### Problem description:
Leave out every picture, and output exactly the lines from the line containing "Click the back arrow in the toolbar" through the last line of the data.

━━━━━ Provided data

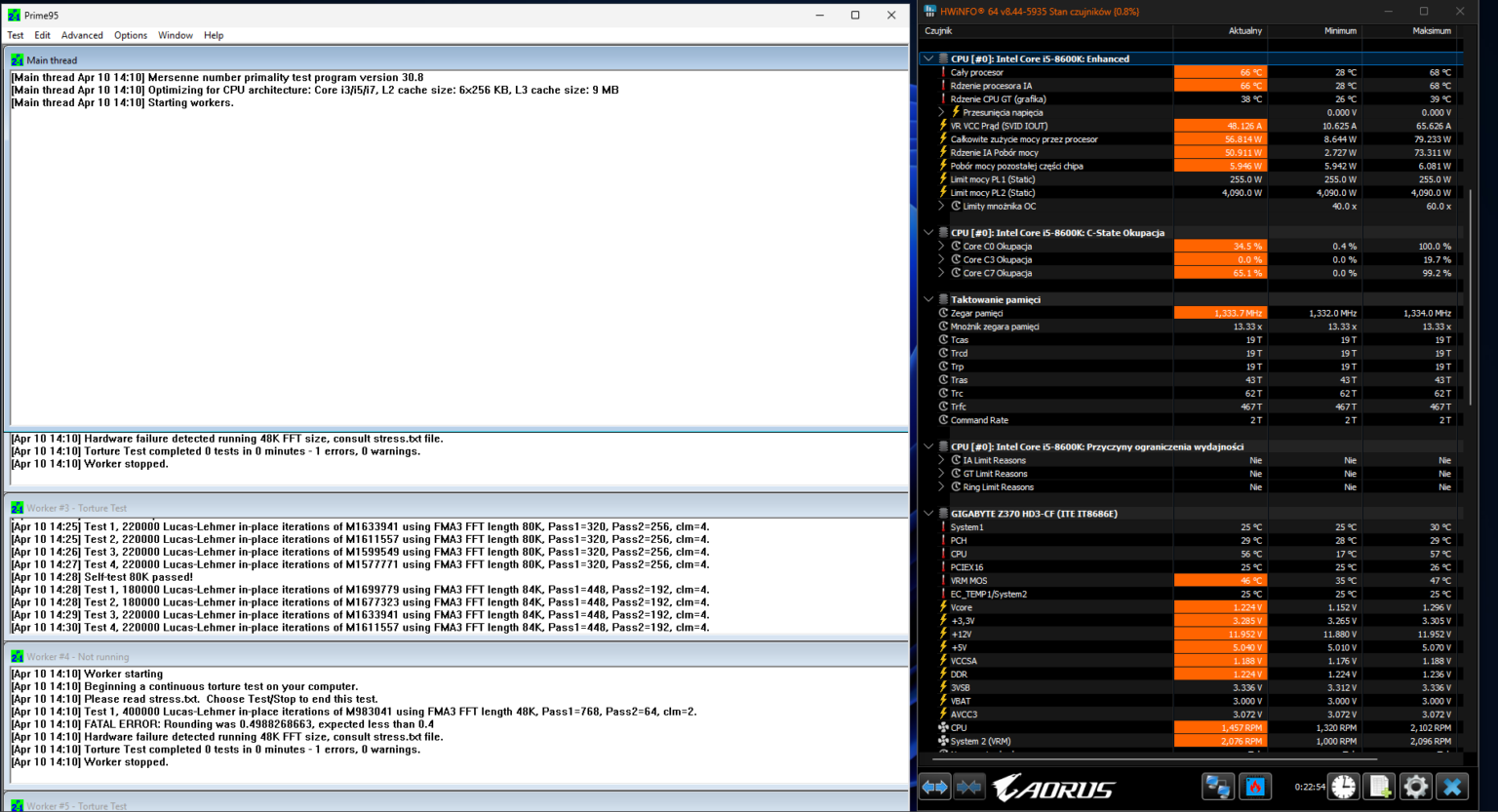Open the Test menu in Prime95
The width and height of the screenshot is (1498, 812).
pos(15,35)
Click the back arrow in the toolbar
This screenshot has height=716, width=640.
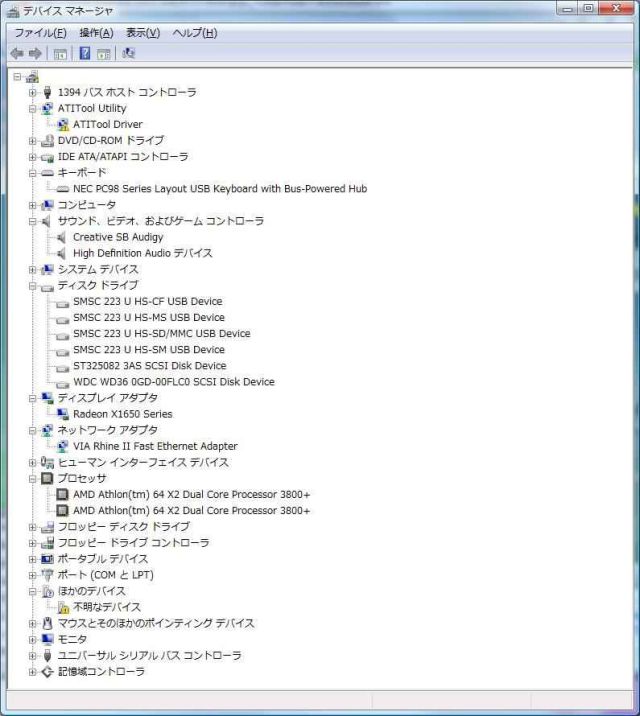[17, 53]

━━━━━━━━━━

### Exercise answer:
Click the back arrow in the toolbar
This screenshot has height=716, width=640.
[17, 53]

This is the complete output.